Work to complete: The lines to return are those from the line holding "Instruction: Click the" through the last line of the entries below, both included, written exactly and without pictures.

BEGIN Information shown

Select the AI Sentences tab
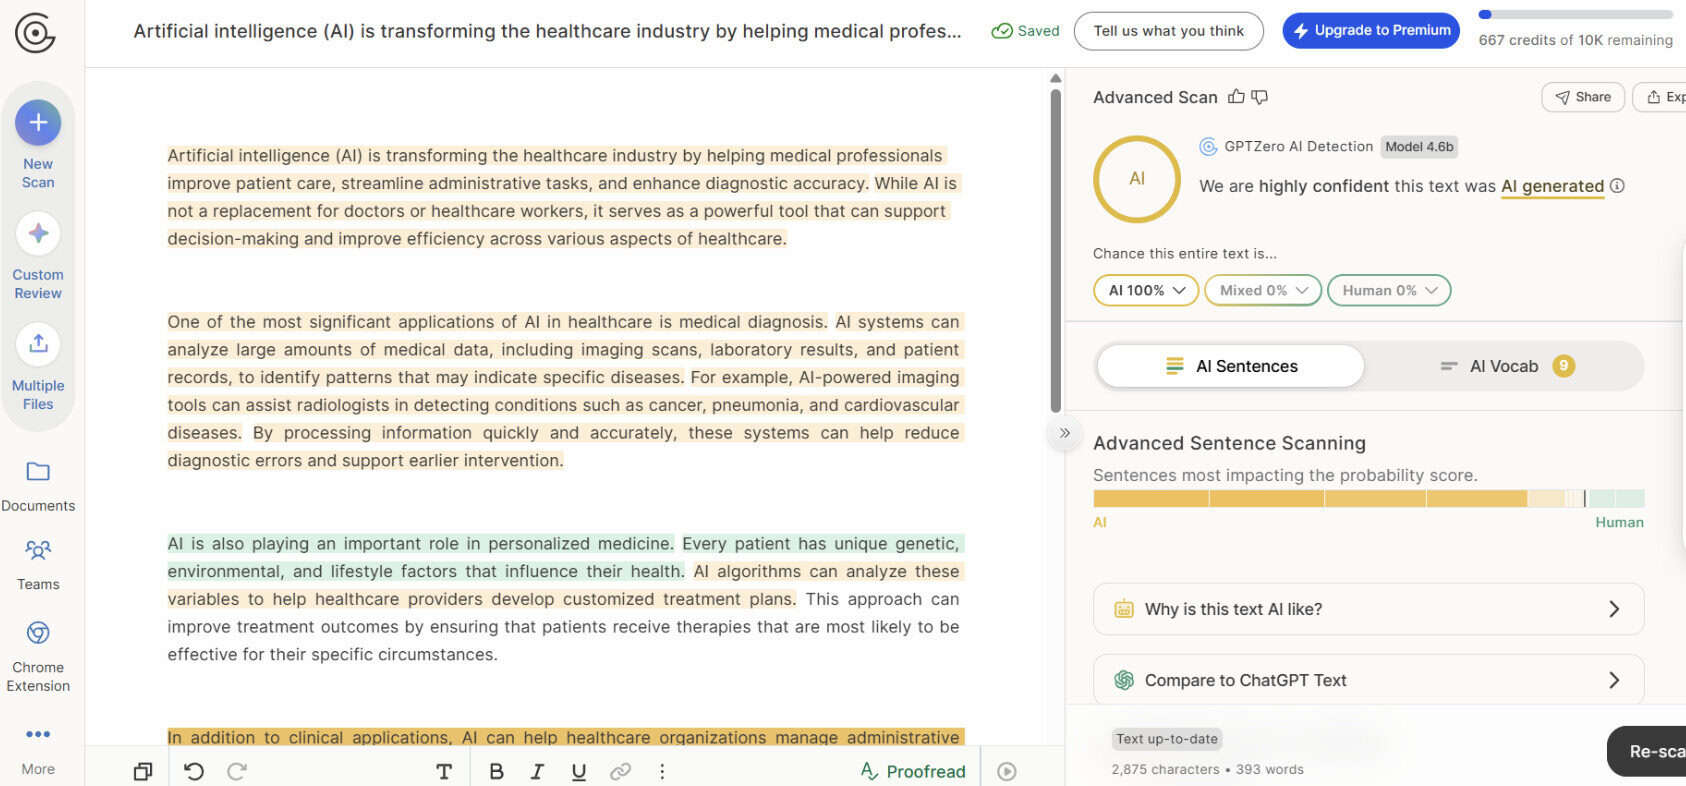coord(1231,366)
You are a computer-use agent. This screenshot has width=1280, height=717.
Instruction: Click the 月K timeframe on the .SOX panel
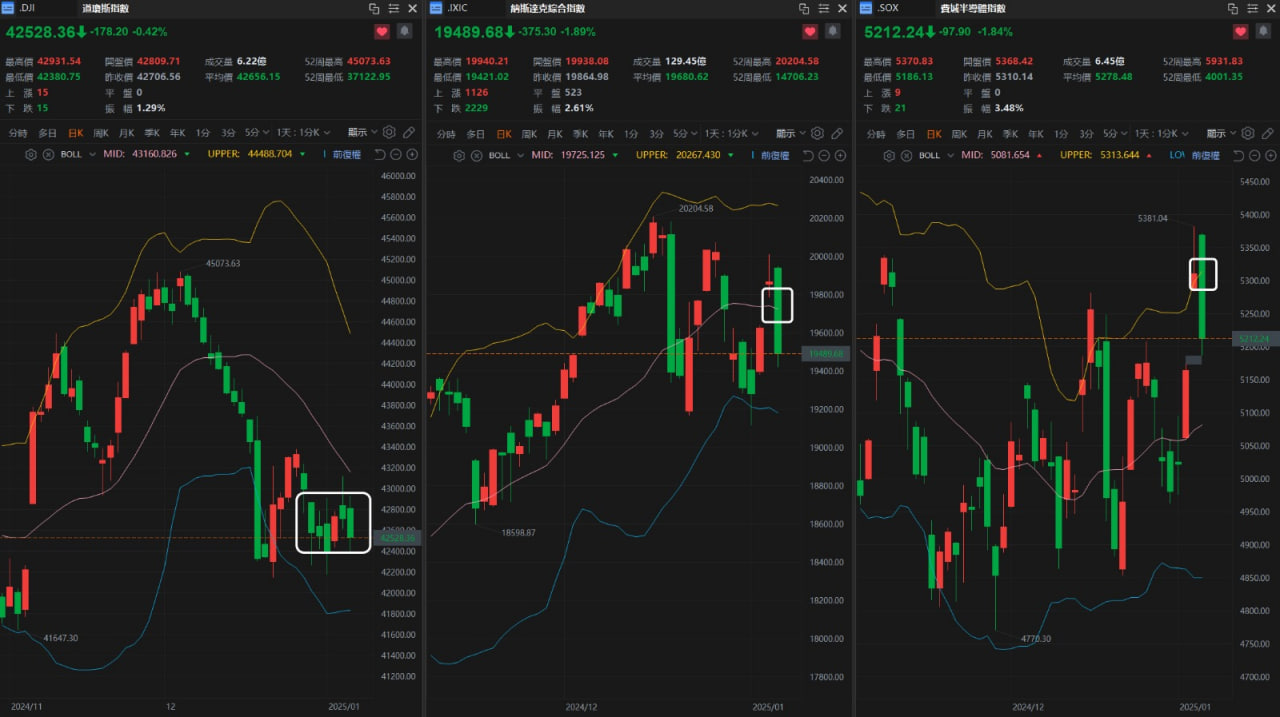(x=984, y=133)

END Information shown

Task answer:
Instruction: Click the 月K timeframe on the .SOX panel
(x=984, y=133)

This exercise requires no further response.